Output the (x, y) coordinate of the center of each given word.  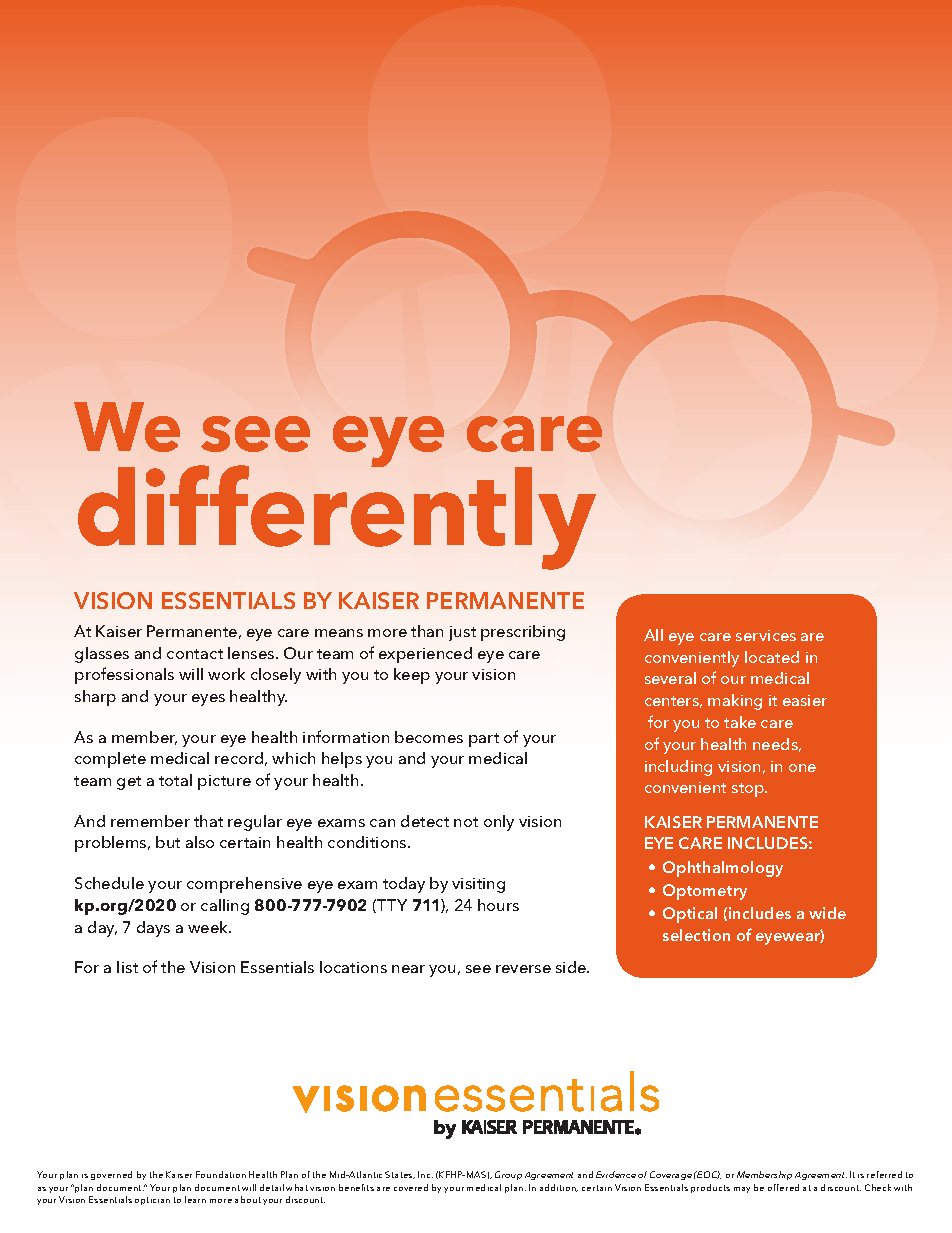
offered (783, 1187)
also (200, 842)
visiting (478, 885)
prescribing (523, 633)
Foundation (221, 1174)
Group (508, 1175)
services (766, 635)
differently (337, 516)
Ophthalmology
...
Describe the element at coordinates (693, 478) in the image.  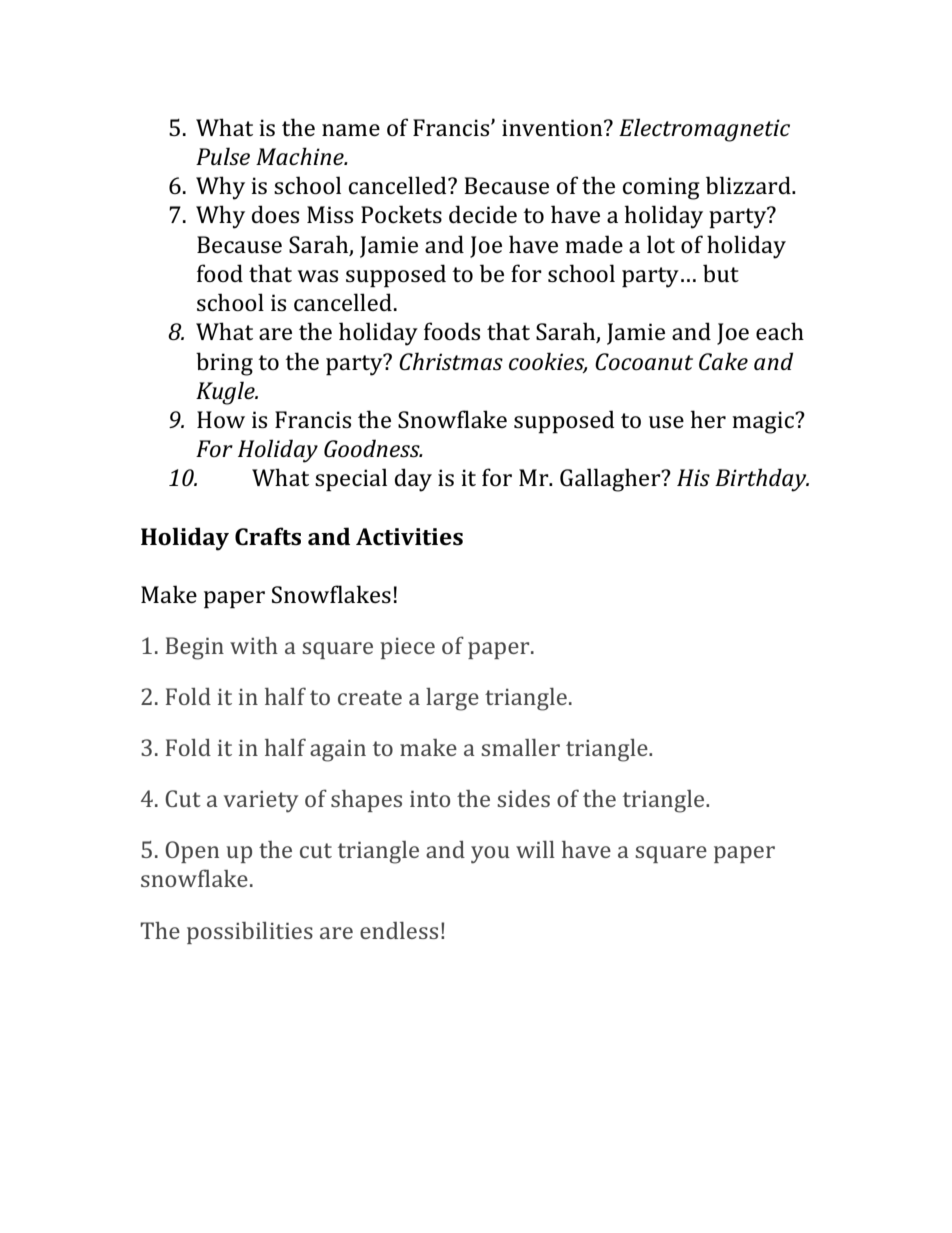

Yönerge. Yukarıdaki kayıtlarda "also (200, 842)" ifadesini içeren satırdan "Ophthalmology" ifadesini içeren satıra kadar, iki uç da dahil, tüm satırları hiç değiştirmeden tekrar yazar mısın?

Yazılı yanıt.
also (200, 842)
visiting (478, 885)
prescribing (523, 633)
Foundation (221, 1174)
Group (508, 1175)
services (766, 635)
differently (337, 516)
Ophthalmology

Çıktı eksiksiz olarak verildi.